Below are the entries to retype; reproduce each one exactly.

----------

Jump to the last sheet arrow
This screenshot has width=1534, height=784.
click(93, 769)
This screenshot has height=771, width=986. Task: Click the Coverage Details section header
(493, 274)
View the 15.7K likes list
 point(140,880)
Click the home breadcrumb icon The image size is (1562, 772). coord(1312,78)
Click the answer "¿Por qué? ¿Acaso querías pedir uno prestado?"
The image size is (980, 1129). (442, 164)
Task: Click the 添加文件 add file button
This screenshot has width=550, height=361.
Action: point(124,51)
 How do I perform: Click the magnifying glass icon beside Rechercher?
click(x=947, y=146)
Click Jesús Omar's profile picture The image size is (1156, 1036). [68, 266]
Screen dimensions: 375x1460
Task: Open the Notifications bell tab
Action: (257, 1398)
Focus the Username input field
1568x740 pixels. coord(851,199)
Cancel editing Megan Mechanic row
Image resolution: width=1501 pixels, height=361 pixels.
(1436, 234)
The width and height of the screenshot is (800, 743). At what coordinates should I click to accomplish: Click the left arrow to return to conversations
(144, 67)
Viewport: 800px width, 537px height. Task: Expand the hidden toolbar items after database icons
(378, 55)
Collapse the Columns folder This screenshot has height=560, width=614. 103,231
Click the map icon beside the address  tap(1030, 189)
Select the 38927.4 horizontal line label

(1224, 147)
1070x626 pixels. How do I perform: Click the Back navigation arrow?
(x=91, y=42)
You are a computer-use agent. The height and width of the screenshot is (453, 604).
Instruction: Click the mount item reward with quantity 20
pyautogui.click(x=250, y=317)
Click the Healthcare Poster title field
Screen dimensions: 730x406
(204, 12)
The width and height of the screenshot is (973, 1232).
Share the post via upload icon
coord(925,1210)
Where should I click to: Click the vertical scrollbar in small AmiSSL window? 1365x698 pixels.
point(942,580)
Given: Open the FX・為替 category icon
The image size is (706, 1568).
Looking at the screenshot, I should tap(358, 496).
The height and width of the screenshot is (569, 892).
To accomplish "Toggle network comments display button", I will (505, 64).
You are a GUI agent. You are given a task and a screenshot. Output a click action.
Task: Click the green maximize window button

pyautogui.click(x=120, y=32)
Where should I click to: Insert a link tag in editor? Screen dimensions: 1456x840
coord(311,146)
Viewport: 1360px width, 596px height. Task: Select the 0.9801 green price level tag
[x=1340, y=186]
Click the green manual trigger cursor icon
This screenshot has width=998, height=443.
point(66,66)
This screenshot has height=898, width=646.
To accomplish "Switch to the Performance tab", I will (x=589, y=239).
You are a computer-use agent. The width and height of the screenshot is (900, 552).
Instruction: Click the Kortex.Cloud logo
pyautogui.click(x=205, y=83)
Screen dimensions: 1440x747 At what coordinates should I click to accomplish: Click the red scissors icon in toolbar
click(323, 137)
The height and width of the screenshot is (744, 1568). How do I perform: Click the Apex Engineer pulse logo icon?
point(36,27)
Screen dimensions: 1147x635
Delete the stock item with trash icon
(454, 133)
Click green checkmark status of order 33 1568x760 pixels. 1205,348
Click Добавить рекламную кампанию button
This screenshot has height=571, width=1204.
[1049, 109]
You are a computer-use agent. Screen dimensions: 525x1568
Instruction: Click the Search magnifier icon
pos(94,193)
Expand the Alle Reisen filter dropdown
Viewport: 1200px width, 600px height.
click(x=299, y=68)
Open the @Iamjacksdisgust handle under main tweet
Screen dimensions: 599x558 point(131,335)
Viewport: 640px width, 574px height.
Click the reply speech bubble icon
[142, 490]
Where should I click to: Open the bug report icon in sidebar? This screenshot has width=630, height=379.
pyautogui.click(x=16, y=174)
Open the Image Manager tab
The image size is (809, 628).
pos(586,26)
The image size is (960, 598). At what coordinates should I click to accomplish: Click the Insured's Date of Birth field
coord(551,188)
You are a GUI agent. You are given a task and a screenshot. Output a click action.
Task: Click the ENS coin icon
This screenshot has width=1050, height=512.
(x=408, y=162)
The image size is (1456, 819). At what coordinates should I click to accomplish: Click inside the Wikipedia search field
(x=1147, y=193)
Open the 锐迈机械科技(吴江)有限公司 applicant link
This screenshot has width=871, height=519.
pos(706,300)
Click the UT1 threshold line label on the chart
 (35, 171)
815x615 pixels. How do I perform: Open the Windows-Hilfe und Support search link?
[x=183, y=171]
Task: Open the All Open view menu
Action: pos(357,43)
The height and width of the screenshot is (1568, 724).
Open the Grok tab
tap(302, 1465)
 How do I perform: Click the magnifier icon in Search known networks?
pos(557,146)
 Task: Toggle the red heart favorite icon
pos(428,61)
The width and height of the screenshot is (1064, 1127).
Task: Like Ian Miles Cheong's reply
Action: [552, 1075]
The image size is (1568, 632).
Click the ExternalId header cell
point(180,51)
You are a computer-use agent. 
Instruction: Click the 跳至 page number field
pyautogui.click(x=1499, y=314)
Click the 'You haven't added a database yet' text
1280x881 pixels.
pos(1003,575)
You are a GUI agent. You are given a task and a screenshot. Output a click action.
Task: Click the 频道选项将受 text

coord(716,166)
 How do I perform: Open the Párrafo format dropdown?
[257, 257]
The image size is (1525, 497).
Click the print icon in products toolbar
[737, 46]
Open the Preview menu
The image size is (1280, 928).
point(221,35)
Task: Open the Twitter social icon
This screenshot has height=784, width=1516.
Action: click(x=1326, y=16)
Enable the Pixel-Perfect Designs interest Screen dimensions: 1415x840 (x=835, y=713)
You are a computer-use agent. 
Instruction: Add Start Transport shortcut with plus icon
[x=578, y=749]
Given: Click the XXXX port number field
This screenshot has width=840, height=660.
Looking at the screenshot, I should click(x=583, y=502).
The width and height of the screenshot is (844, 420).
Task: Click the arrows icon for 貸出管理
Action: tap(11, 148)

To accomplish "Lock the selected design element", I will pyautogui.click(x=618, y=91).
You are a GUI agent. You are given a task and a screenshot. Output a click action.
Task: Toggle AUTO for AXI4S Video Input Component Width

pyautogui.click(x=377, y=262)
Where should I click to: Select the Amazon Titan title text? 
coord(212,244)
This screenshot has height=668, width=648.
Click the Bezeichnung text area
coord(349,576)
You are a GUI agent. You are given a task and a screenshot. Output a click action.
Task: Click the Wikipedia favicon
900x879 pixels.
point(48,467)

----------

:: Response to the exercise ::
Jump to the last sheet arrow
This screenshot has width=1534, height=784.
click(93, 769)
This screenshot has height=771, width=986. Task: Click the Coverage Details section header
(493, 274)
View the 15.7K likes list
 point(140,880)
Click the home breadcrumb icon The image size is (1562, 772). coord(1312,78)
Click the answer "¿Por qué? ¿Acaso querías pedir uno prestado?"
The image size is (980, 1129). (442, 164)
Task: Click the 添加文件 add file button
This screenshot has width=550, height=361.
Action: point(124,51)
 How do I perform: Click the magnifying glass icon beside Rechercher?
click(x=947, y=146)
Click Jesús Omar's profile picture The image size is (1156, 1036). [68, 266]
Screen dimensions: 375x1460
Task: Open the Notifications bell tab
Action: (257, 1398)
Focus the Username input field
1568x740 pixels. coord(851,199)
Cancel editing Megan Mechanic row
Image resolution: width=1501 pixels, height=361 pixels.
(1436, 234)
The width and height of the screenshot is (800, 743). At what coordinates should I click to accomplish: Click the left arrow to return to conversations
(144, 67)
Viewport: 800px width, 537px height. Task: Expand the hidden toolbar items after database icons
(378, 55)
Collapse the Columns folder This screenshot has height=560, width=614. 103,231
Click the map icon beside the address  tap(1030, 189)
Select the 38927.4 horizontal line label

(1224, 147)
1070x626 pixels. How do I perform: Click the Back navigation arrow?
(x=91, y=42)
You are a computer-use agent. The height and width of the screenshot is (453, 604).
Instruction: Click the mount item reward with quantity 20
pyautogui.click(x=250, y=317)
Click the Healthcare Poster title field
Screen dimensions: 730x406
(204, 12)
The width and height of the screenshot is (973, 1232).
Share the post via upload icon
coord(925,1210)
Where should I click to: Click the vertical scrollbar in small AmiSSL window? 1365x698 pixels.
point(942,580)
Given: Open the FX・為替 category icon
The image size is (706, 1568).
Looking at the screenshot, I should tap(358, 496).
The height and width of the screenshot is (569, 892).
To accomplish "Toggle network comments display button", I will (505, 64).
You are a GUI agent. You are given a task and a screenshot. Output a click action.
Task: Click the green maximize window button

pyautogui.click(x=120, y=32)
Where should I click to: Insert a link tag in editor? Screen dimensions: 1456x840
coord(311,146)
Viewport: 1360px width, 596px height. Task: Select the 0.9801 green price level tag
[x=1340, y=186]
Click the green manual trigger cursor icon
This screenshot has width=998, height=443.
point(66,66)
This screenshot has height=898, width=646.
To accomplish "Switch to the Performance tab", I will (x=589, y=239).
You are a computer-use agent. The width and height of the screenshot is (900, 552).
Instruction: Click the Kortex.Cloud logo
pyautogui.click(x=205, y=83)
Screen dimensions: 1440x747 At what coordinates should I click to accomplish: Click the red scissors icon in toolbar
click(323, 137)
The height and width of the screenshot is (744, 1568). How do I perform: Click the Apex Engineer pulse logo icon?
point(36,27)
Screen dimensions: 1147x635
Delete the stock item with trash icon
(454, 133)
Click green checkmark status of order 33 1568x760 pixels. 1205,348
Click Добавить рекламную кампанию button
This screenshot has height=571, width=1204.
[1049, 109]
You are a computer-use agent. Screen dimensions: 525x1568
Instruction: Click the Search magnifier icon
pos(94,193)
Expand the Alle Reisen filter dropdown
Viewport: 1200px width, 600px height.
click(x=299, y=68)
Open the @Iamjacksdisgust handle under main tweet
Screen dimensions: 599x558 point(131,335)
Viewport: 640px width, 574px height.
Click the reply speech bubble icon
[142, 490]
Where should I click to: Open the bug report icon in sidebar? This screenshot has width=630, height=379.
pyautogui.click(x=16, y=174)
Open the Image Manager tab
The image size is (809, 628).
pos(586,26)
The image size is (960, 598). At what coordinates should I click to accomplish: Click the Insured's Date of Birth field
coord(551,188)
You are a GUI agent. You are given a task and a screenshot. Output a click action.
Task: Click the ENS coin icon
This screenshot has width=1050, height=512.
(x=408, y=162)
The image size is (1456, 819). At what coordinates should I click to accomplish: Click inside the Wikipedia search field
(x=1147, y=193)
Open the 锐迈机械科技(吴江)有限公司 applicant link
This screenshot has width=871, height=519.
pos(706,300)
Click the UT1 threshold line label on the chart
 (35, 171)
815x615 pixels. How do I perform: Open the Windows-Hilfe und Support search link?
[x=183, y=171]
Task: Open the All Open view menu
Action: pos(357,43)
The height and width of the screenshot is (1568, 724).
Open the Grok tab
tap(302, 1465)
 How do I perform: Click the magnifier icon in Search known networks?
pos(557,146)
 Task: Toggle the red heart favorite icon
pos(428,61)
The width and height of the screenshot is (1064, 1127).
Task: Like Ian Miles Cheong's reply
Action: [552, 1075]
The image size is (1568, 632).
Click the ExternalId header cell
point(180,51)
You are a computer-use agent. 
Instruction: Click the 跳至 page number field
pyautogui.click(x=1499, y=314)
Click the 'You haven't added a database yet' text
1280x881 pixels.
pos(1003,575)
You are a GUI agent. You are given a task and a screenshot. Output a click action.
Task: Click the 频道选项将受 text

coord(716,166)
 How do I perform: Open the Párrafo format dropdown?
[257, 257]
The image size is (1525, 497).
Click the print icon in products toolbar
[737, 46]
Open the Preview menu
The image size is (1280, 928).
point(221,35)
Task: Open the Twitter social icon
This screenshot has height=784, width=1516.
Action: click(x=1326, y=16)
Enable the Pixel-Perfect Designs interest Screen dimensions: 1415x840 (x=835, y=713)
You are a computer-use agent. 
Instruction: Add Start Transport shortcut with plus icon
[x=578, y=749]
Given: Click the XXXX port number field
This screenshot has width=840, height=660.
Looking at the screenshot, I should click(x=583, y=502).
The width and height of the screenshot is (844, 420).
Task: Click the arrows icon for 貸出管理
Action: tap(11, 148)

To accomplish "Lock the selected design element", I will pyautogui.click(x=618, y=91).
You are a GUI agent. You are given a task and a screenshot. Output a click action.
Task: Toggle AUTO for AXI4S Video Input Component Width

pyautogui.click(x=377, y=262)
Where should I click to: Select the Amazon Titan title text? 
coord(212,244)
This screenshot has height=668, width=648.
Click the Bezeichnung text area
coord(349,576)
You are a GUI agent. You are given a task and a screenshot. Output a click action.
Task: Click the Wikipedia favicon
900x879 pixels.
point(48,467)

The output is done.